The combination of signature and PIN is on the order of approaching two-thirds of our overall transactions, so and that by the way is very consistent with the last three or four quarters and even beyond that, so not a big sea change in trends overall and what that may or may not mean nor consumer behavior. Again, as I think we've said for the better part of a year and beyond, certainly things are not shocking us in terms of the trend, and they're stable which is good news as we came out of 2008 and 2009 and all of that fun, and we haven't seen a big uptick or a big downturn, but they're stable and that puts us in a reasonable position.
- Analyst
An unrelated question.

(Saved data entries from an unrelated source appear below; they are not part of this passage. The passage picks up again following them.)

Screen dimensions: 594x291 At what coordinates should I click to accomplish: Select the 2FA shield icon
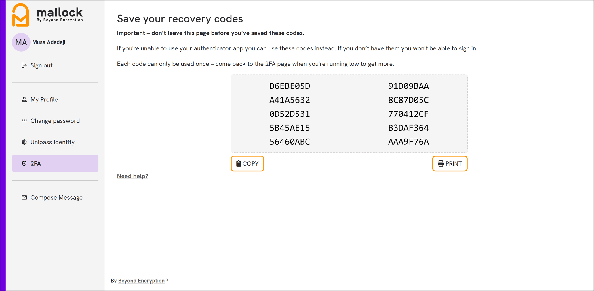[x=24, y=163]
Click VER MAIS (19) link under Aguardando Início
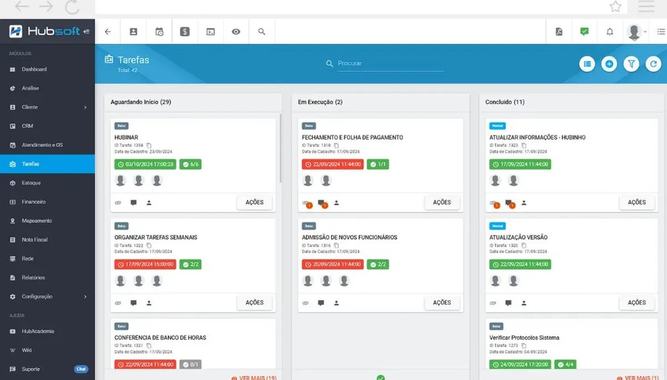The width and height of the screenshot is (667, 380). coord(255,378)
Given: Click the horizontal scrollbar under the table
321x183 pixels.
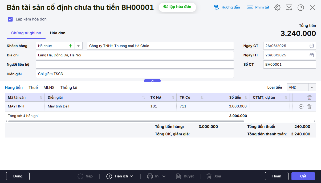Looking at the screenshot, I should (126, 121).
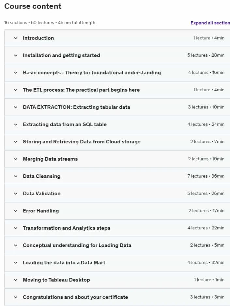Expand Moving to Tableau Desktop chevron
The height and width of the screenshot is (306, 230).
16,280
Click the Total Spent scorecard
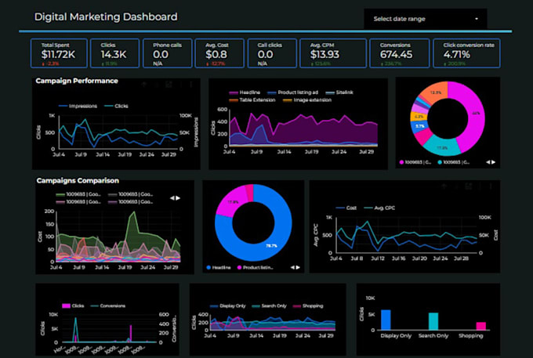533x358 pixels. click(x=59, y=53)
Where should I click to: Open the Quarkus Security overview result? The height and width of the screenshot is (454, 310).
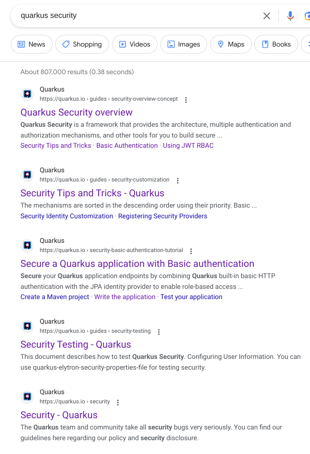[x=76, y=112]
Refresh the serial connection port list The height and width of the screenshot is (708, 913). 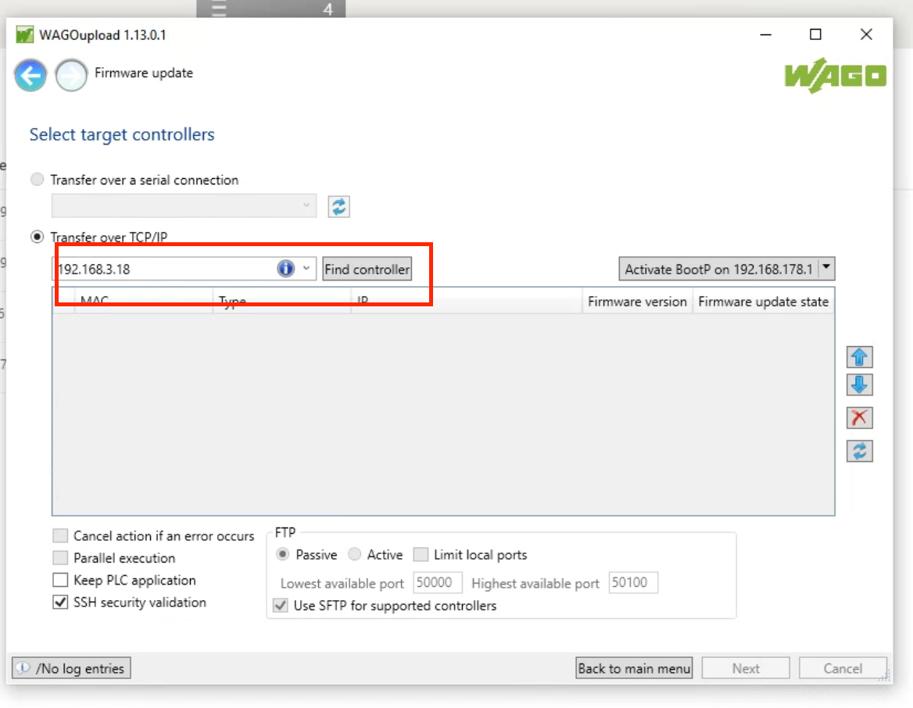point(338,206)
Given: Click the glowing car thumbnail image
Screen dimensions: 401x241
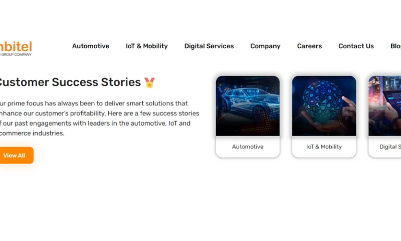Looking at the screenshot, I should (248, 106).
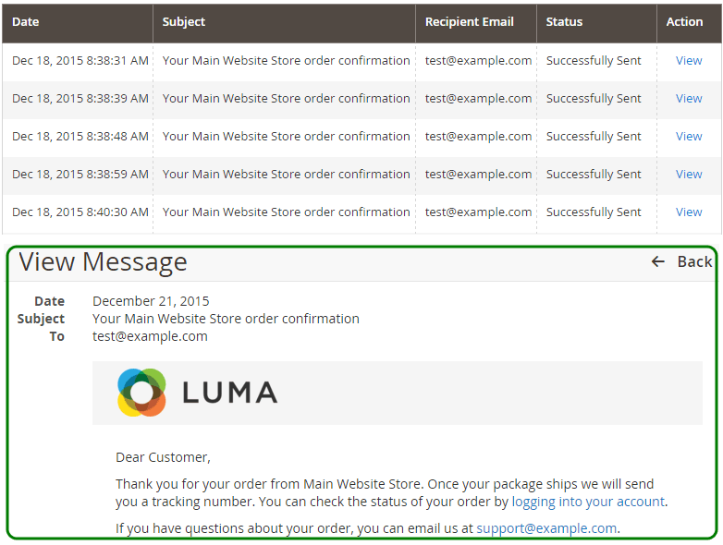Screen dimensions: 723x545
Task: Click the LUMA wordmark text
Action: 229,393
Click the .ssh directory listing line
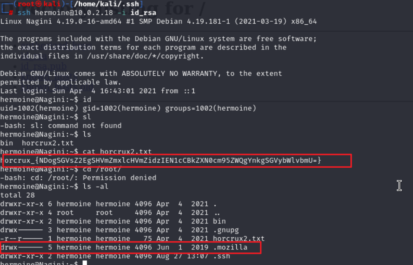The image size is (413, 265). [x=115, y=256]
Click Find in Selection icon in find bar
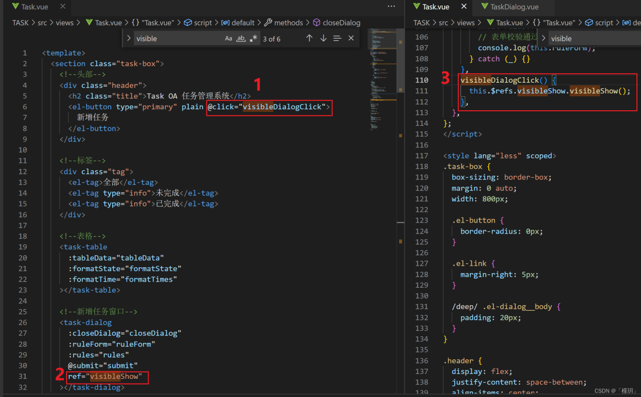The image size is (641, 397). coord(338,38)
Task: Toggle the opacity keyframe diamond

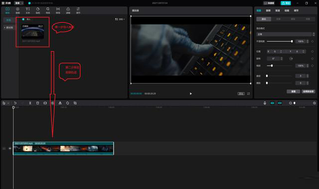Action: (x=313, y=41)
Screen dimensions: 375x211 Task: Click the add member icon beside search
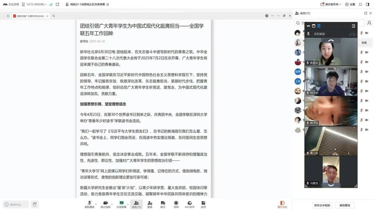(369, 23)
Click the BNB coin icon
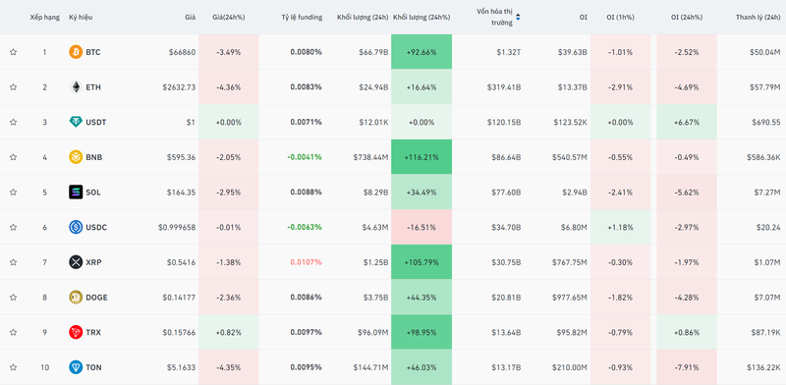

The corporate was a little higher than I modeled and a little bit higher than the last quarter. Were there any one-timers, deal costs, anything like that in there, and what can we expect from that going forward?
- CFO and EVP
It is a great question. There actually are one-timers, largely what you just said, deal costs, in the new accounting world, we're all expensing our acquisition costs and our deal costs and our advisors and things like that so a lot is Spain, and you may see some of that even trickle into Q4, and I don't think it will be gigantic Q4 from that perspective, but it shouldn't shock you if Q4 looks a little like Q3 in terms of the corporate expense.
Operator
We will take the last question from Chris Schulter with William Blair and Company, after which Mr. Garcia will give his closing statement. Please go ahead, sir.
- Analyst
Thanks for squeezing me in here. Just a quick question on the UK. So when you look at the repricing opportunity there, how are you thinking about the balance of taking a lot of price initially versus maybe reserving some of that benefit over the next few years?
- CFO and EVP
I think you'd find, if you had our UK management team here, we're being very measured about the way we think about this, and as Paul said earlier, it is important to note some merchants will go down, some will go up, but we'll be better able to match services and value delivered to the incremental offerings we make, so whether it is a voice authorization for which you charge, and you can help merchant understand what that is, and maybe reduce those over time, out of which we should get terrific relationship benefit, but I think you will find again if we had our UK guys here, one of them whom you have met at the analyst day in the fall, you would find a very measured sober approach to this, that has a focus on what this business can be several years from now and not next quarter.
- Chairman and CEO
That's well said, David. I think, Chris, the most important thing for us is this is marathon not a sprint and we're not trying to pump up a quarter or year. This is a long-term commitment to this incredibly important market, we're growing market share and you don't get that by gouging merchants. This is appropriate pricing, truly appropriate pricing, and that will have a positive impact. It is appropriate, and I think our merchants understand that. Okay. Ladies and gentlemen, I wish to thank you for your continued interest in Global Payments and thank you so much for joining us this afternoon.
Operator
Ladies and gentlemen, this conference will be available for replay, starting today at 7.00 PM Eastern standard time and ending at midnight on April 14, 2011. If you wish to listen to the replay, please dial 800-642-1687, or international participants can call 706-645-9291. This concludes our conference for today. Thank you for your participation. You may now disconnect.